Mój American Dream…

Mój American Dream…

Mój American Dream zaczął się 19 sierpnia, czyli ponad miesiąc temu. Wtedy też nauczyłam się, jak wiele skrajnych emocji człowiek może odczuwać jednocześnie. Czuję tu często ogromny smutek, brak zrozumienia, kontaktu z przyjaciółmi i rodziną z Polski, ale w tym samym czasie odczuwam też szczęście, podekscytowanie i ciekawość nowego, całkowicie innego świata! Ale to nie wszystko, czego o sobie nie wiedziałam, bo okazało się również, że potrafię być głodna i pełna jednocześnie. Jedzenie wpada tu ze skrajności w skrajność. Słodycze? Bajka, zakochałam się w brownie z masłem orzechowym, chlebie bananowym i pancakes na śniadanie. Jednak jedzenie na słono… tu można by polemizować. Nie da się ukryć, że miałam duże szczęście do rodziny, bo jak na amerykanów odżywiają się bardzo zdrowo (chociaż i tak mają szafę pełną cukru), ale w szkole? Nie da się nic przełknąć! Jedzenie jest okropne i dosłownie ocieka tłuszczem!

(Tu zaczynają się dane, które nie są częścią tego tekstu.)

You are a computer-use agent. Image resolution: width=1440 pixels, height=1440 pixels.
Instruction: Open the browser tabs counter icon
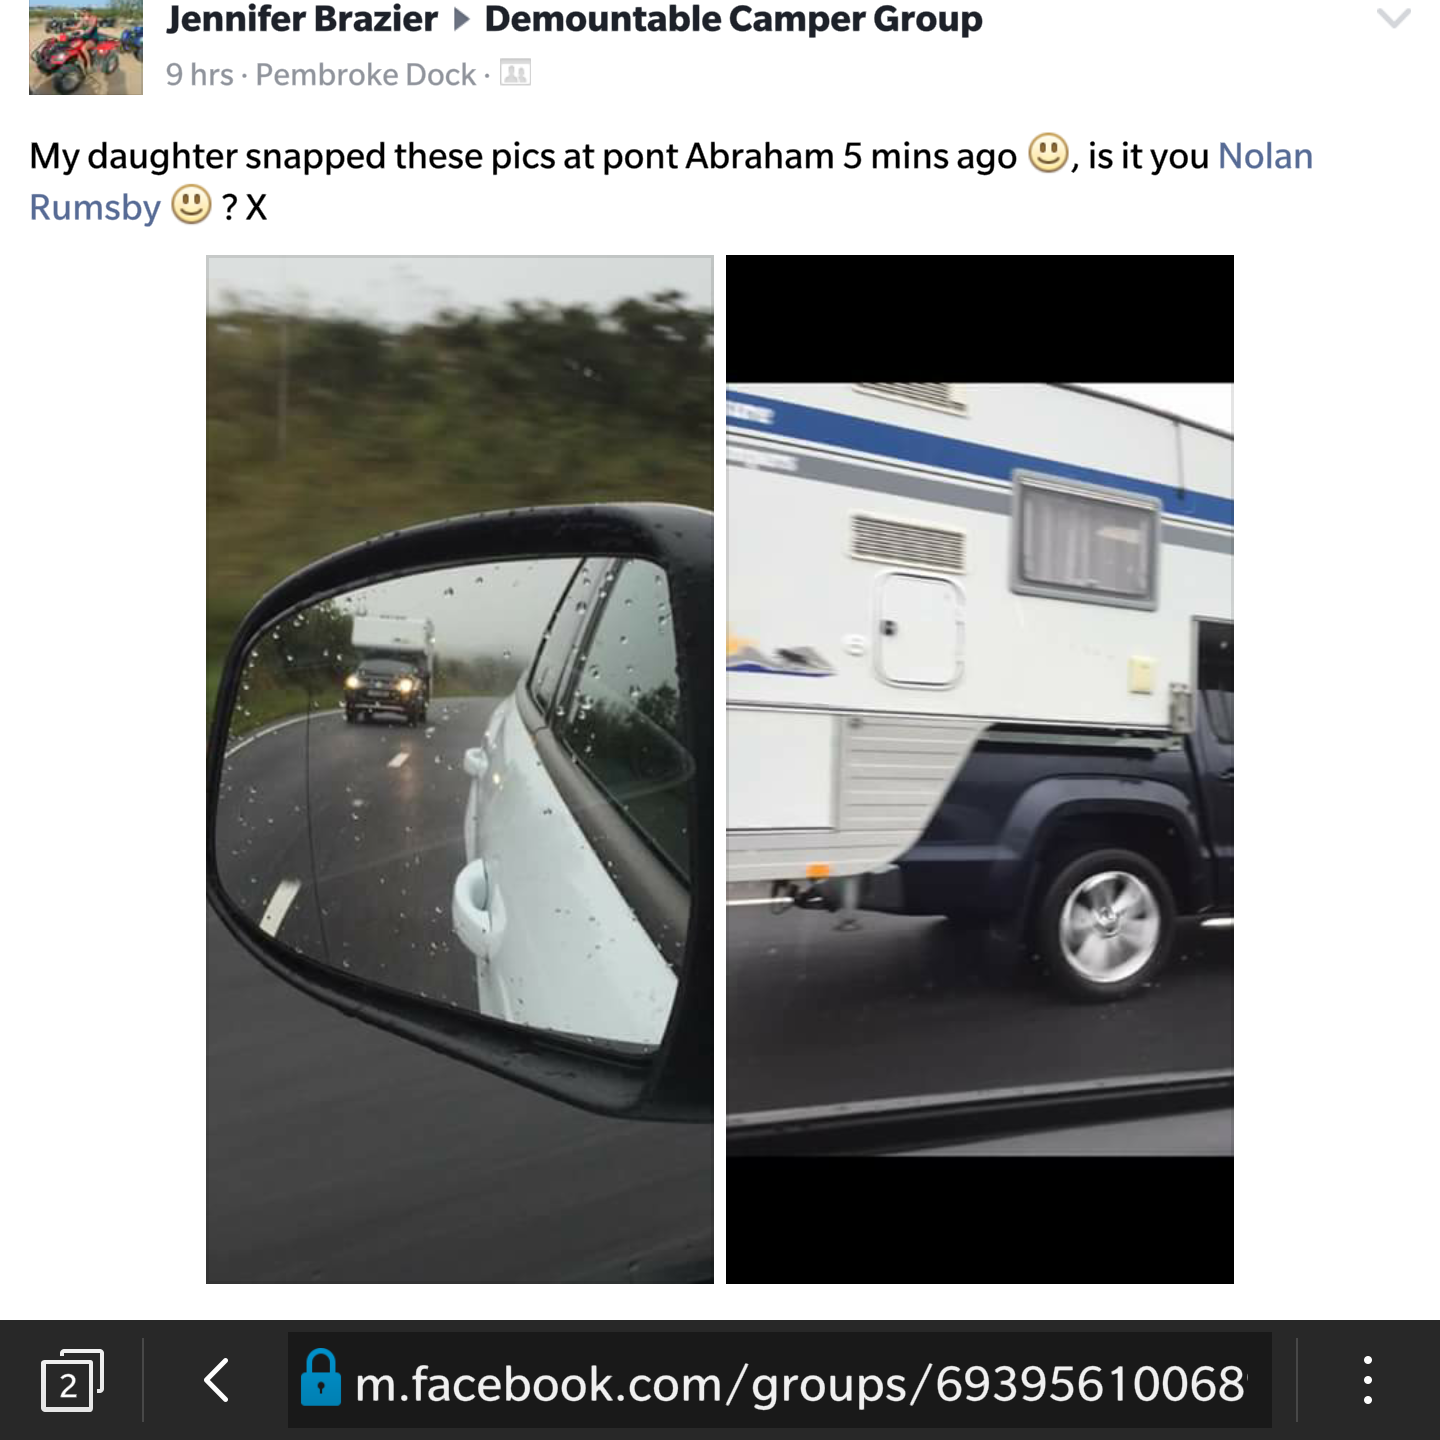pyautogui.click(x=72, y=1381)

Wracając do rodziny, jedzenie nie jest jedyną zaletą 😉 Są to ludzie, którzy zrobią wszystko, żebym fajnie spędziła czas w Stanach. Zabierają mnie w różne ciekawe miejsca, więc o nudzie nie ma mowy. Są bardzo przyjaźni, a najlepsze jest to, że są szczerzy, nie boją się mówić co im nie pasuje, więc nasze relacje są bardzo zdrowe. W szkole jest dość trudno, ale nawet nie na przedmiotach, ale w nawiązywaniu głębszych relacji z ludźmi. Są tu wszyscy bardzo mili, ale to wszystko. Mając jedynie trzy minuty przerwy, które ledwo starczają na przejście z jednej klasy do drugiej, nie jest proste porozmawianie z kimś i po prostu zaprzyjaźnienie. Słyszałam, że dobrym pretekstem do nowych znajomości jest sport w szkole. I to prawda. Zapisałam się na cross country (bieganie) i faktycznie poznałam dwie dziewczyny, z którymi spędzam te niecałe pół godziny dziennie biegając i przy okazji rozmawiając.

 

Jest to świetna okazja do poznania świata takiej typowej amerykańskiej nastolatki, który jest BARDZO interesujący. Na cross country zapisałam się jeszcze z jednego powodu. Tutaj ludzie jeżdżą samochodem dosłownie wszędzie! Nie ma tu zresztą innej możliwości, bo wszystko jest od siebie w ogromnej odległości, dlatego bardzo brakuje mi ruchu.

 

W każdym razie, sprawozdanie sprawozdaniem, minusy minusami, ale trzeba przyznać, że jak na razie, grzechem byłoby stwierdzenie, że żałuję wymiany. Uczę się tu korzystać z życia, bo mam świadomość, że drugiej szansy, na tego typu przeżycie nie będę miała już prawdopodobnie nigdy więcej! Dlatego mimo kryzysów, staram się myśleć pozytywnie i iść do przodu, bo już teraz wiem, że warto.